Considering that some of the best PC games (The Sims excepted) only sell a few hundred-thousand copies, I think the idea that there are 300 million game PCs out there is amazingly optomistic.
Halo has sold more than 1.5 million copies with an installed base of less than 4 million Xboxes. How many copies of Quake 3 were sold?
My point is: console games regularly out-sell PC games, so I would say there are not very many PCs out there that are primarily game machines (i.e. kept up to date enough to play the latest games).
You've got it backwards. If i'm trying to play HALO over the Xbox network, and it's dog slow, who am I mad at (think console gamer mentality)? I'm mad at MS, because this is their console/system. Bungie is nothing more than some label on my DVD case.
Also, what MS is fixing to do here is coup EA. By offering to essentially run an ASP model with developers, they are allowing the little 20 person shops that sprouted up all over Austin and other places, to compete with the big boys. "Hey guys, give us your servers and we'll handle the hosting for, just write your game to use this common user-tracking API and we'll pay you based on how much your service is used".

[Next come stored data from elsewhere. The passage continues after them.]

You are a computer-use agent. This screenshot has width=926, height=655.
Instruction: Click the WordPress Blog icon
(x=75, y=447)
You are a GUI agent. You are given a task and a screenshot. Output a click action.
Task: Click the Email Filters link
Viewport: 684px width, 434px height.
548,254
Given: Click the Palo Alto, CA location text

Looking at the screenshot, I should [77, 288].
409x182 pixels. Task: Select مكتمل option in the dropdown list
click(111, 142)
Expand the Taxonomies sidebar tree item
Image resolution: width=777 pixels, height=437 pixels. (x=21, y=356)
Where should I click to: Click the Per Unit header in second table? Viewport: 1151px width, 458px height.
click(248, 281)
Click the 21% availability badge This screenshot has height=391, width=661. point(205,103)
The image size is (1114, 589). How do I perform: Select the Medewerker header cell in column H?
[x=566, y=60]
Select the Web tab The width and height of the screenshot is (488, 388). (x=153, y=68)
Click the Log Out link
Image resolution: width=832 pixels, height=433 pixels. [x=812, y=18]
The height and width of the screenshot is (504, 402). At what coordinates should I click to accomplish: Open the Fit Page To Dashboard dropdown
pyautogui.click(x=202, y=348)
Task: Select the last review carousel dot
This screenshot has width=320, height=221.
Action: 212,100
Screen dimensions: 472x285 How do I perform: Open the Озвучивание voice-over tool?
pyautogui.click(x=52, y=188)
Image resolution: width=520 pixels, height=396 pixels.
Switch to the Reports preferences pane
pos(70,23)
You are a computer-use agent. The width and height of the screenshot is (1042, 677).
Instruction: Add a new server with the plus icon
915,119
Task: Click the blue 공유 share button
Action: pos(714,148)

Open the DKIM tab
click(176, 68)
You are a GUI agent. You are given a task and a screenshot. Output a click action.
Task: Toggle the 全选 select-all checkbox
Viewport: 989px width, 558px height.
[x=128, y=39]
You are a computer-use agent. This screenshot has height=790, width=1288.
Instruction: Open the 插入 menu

What Sony is going to have, is a fractured network, where only the big boys can afford the have their systems spread out enough to prevent brutal latency issues and bottlenecks.
-Malakai
A Dragon Lives in my Garage
Food for thought:
1) Which is the strongest driving force for Console/Console-Accessories/Console-Games:
a) Whinning kids.
b) Grownups buying presents.
Wrong. The real answer is c) Twenty-somethings who have grown up with atari -> NES -> SNES/genesis.
Ten years ago a) and b) would have been true. The videogame target market was much younger. These days, videogame developers and publishers target the twenty-something, because they have their own income and thus can purchase more games/systems/peripherals.
Even nintendo finally understands this. Witness Resident Evil for gamecube. This, from the company that forced midway to alter the mortal kombat fatalities to be less gory.